DraftKings also offers a similar feature identifying minimum player thresholds of number of contests entered and cash won.
Both DraftKings and FanDuel offer season-long leagues for any sport offered. The leagues can be personally customized in a variety of ways. Leagues can be free or have a cash entry fee. The league leader board features track your performance against your league members. League contests can be set up once, without having to recreate that contest for future weeks again.
Fantasy Points Scoring:
DraftKings and FanDuel share many of the same NFL point scoring rules. The table below just highlights the differences in how points are calculated for their classic salary cap format:
DraftKings vs. FanDuel
|300+ Passing Yards||3||0|
|100+ Rushing Yards||3||0|
|100+ Receiving Yards||3||0|
|Extra Point Kick||0||1|
|0-39 yard Field Goal||0||3|
|40-49 yard Field Goal||0||4|
|50+ yard Field Goal||0||5|
Both sites require you to fill 9 positions. The difference here is one of those positions is a “Flex” for DraftKings and the other is a “Kicker” for FanDuel. Most players prefer the Flex position over the Kicker, but this just comes down to a personal lineup preference.
DraftKings adds 3 bonus points for exceeding the above yardage thresholds. DraftKings also utilizes full (1) point per reception (PPR) scoring where FanDuel uses half (.5) PPR scoring. FanDuel also penalizes players for fumbles more harshly than DraftKings.
The salary algorithms for each site are tailored towards their specific scoring systems. For example, DraftKings salaries for receivers tend to be slightly higher relative to FanDuel because of the full PPR and bonus scoring potential.
FanDuel added the Super Flex lineup style contests. Compared to their salary cap style contests, the Super Flex contests eliminated the third WR position, the Kicker position, and the Defense position. Replacing these positions are the Flex position (RB/WR/TE) and the Super Flex position (QB/RB/WR/TE), for a total of eight positions to fill.

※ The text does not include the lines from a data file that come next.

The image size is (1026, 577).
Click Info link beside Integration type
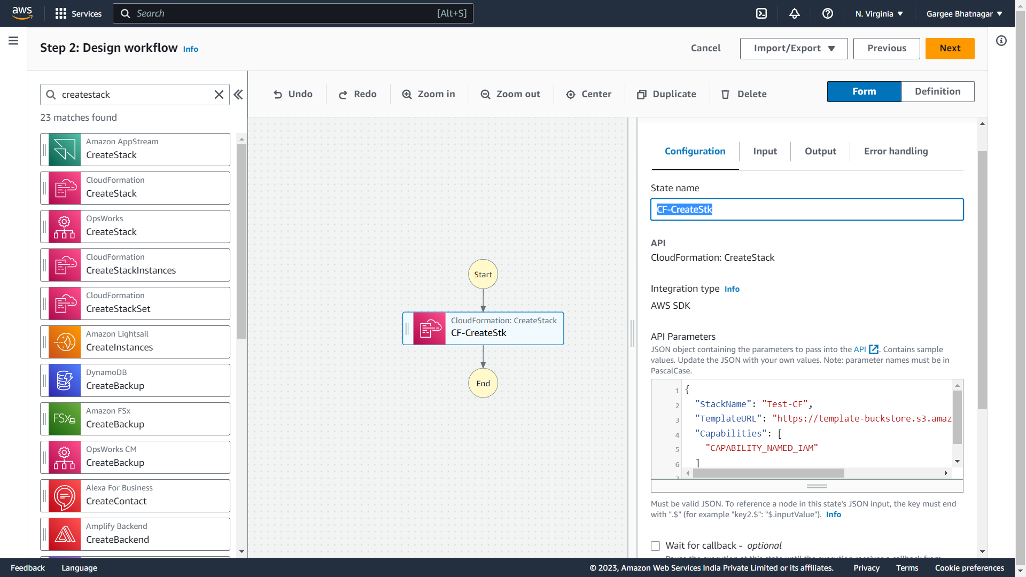(x=732, y=289)
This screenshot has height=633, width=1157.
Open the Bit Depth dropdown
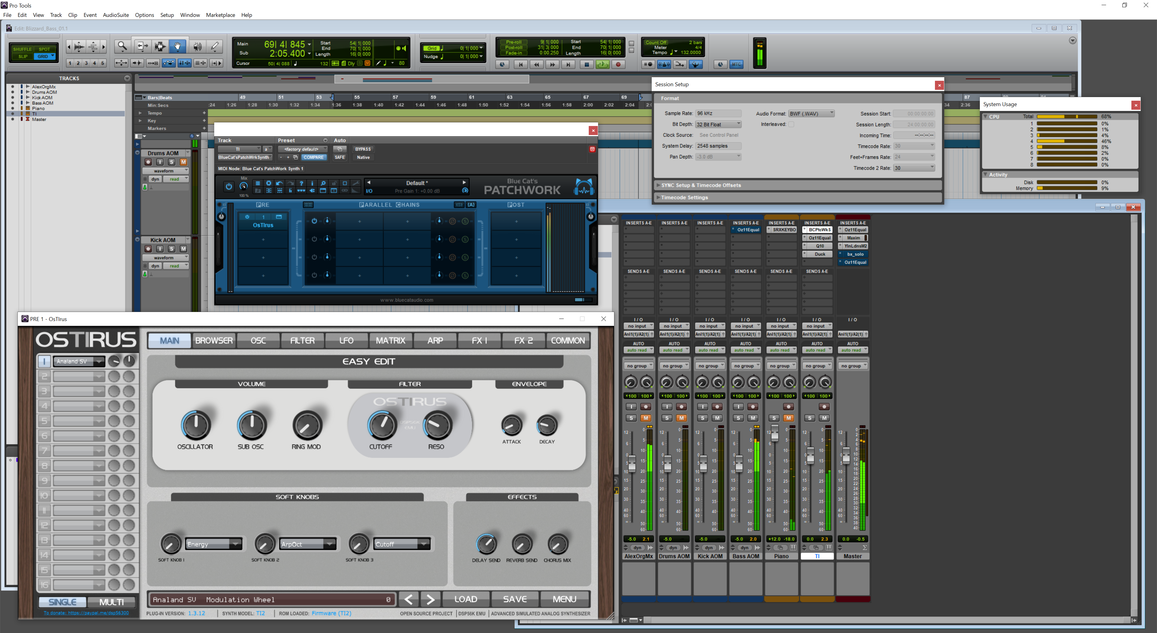(x=718, y=124)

This is DraftKings version of the Super Flex. This format consists of 6 roster spots, which include 2 QBs, and 4 Flex (RB/WR/TE) spots.

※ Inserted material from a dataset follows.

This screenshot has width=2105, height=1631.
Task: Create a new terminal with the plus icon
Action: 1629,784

Another DraftKings format which consists of 6 roster spots that includes any combination of 4 offensive players (QB/RB/WR/TE) and any combination of 2 individual defensive players (DL/LB/DB).
DraftKings also offers Pick’Em style contests. These contests do not have a salary cap or salaries assigned to players. There are eight tiers of comparable players, usually with each tier having 10 or less players to choose from. Simply select a single player from each of the eight tiers to create a lineup. Pick’Em contests are currently available for NFL, NBA, NHL, and MLB.

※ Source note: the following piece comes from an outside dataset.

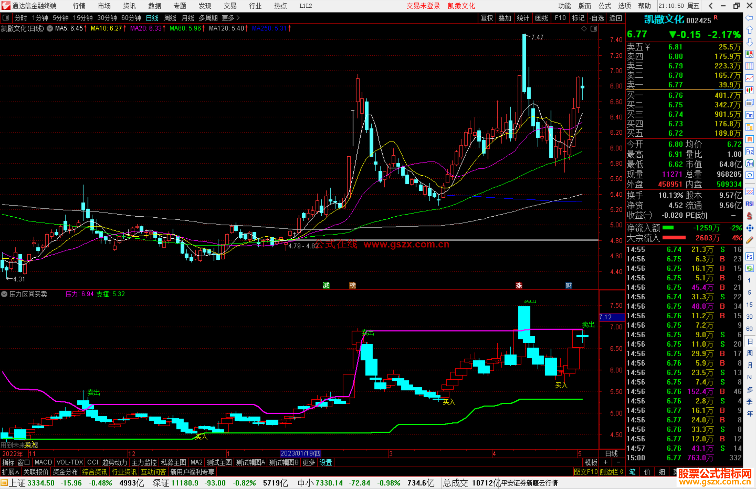This screenshot has height=489, width=756.
Task: Select the pencil drawing tool icon
Action: click(x=749, y=240)
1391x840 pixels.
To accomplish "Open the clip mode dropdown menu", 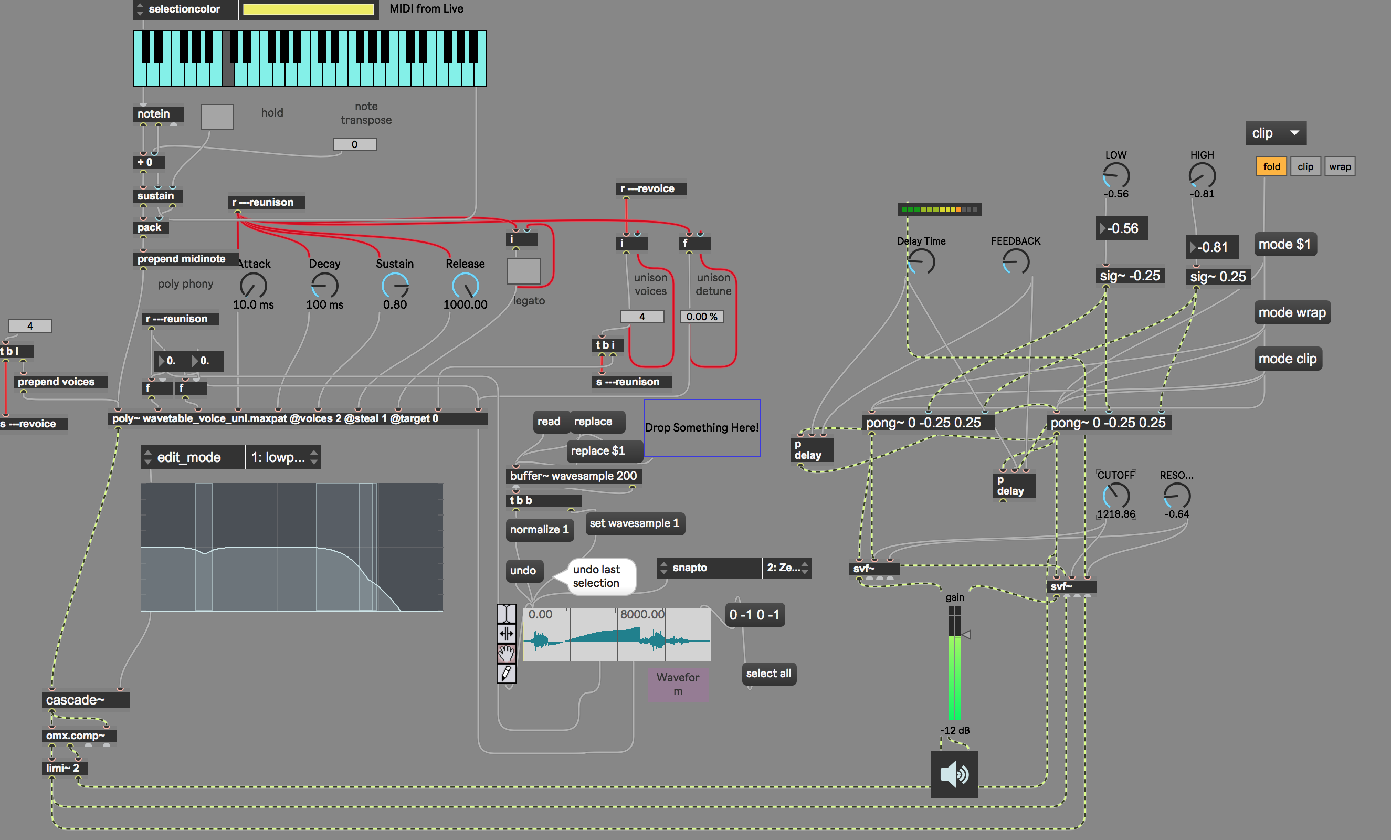I will (1275, 133).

FanDuel Mini formats require only 5 player slots to fill out. You must choose one QB, two RBs, and two WRs. The Mini Unlimited format does not have salaries or use a salary cap. Just pick any players to fill the above 5 position slots.
New Player Promos:
In 2016, both DraftKings and FanDuel have crossed the pond and opened their digital doors for business in the United Kingdom (U.K.). In the summer of 2017, FanDuel pulled out of the U.K. after one year.
In 2017, DraftKings rolled out their full sports offerings in Austria, Ireland, Germany (Deutschland), and Malta.
Who wins the Head-to-Head?
Both sites are hands down absolute winners and the industry kings, another similarity they both share. The best way to really get to know a site is to play on them to really experience which nuances work for you best, so we would recommend playing on both.
If it turns out you prefer one site over the other, you can easily migrate to your preferred site. Some of the differences highlighted come down to personal experience and preference, but if I could only choose one site to play on of every site possible, it would be DraftKings.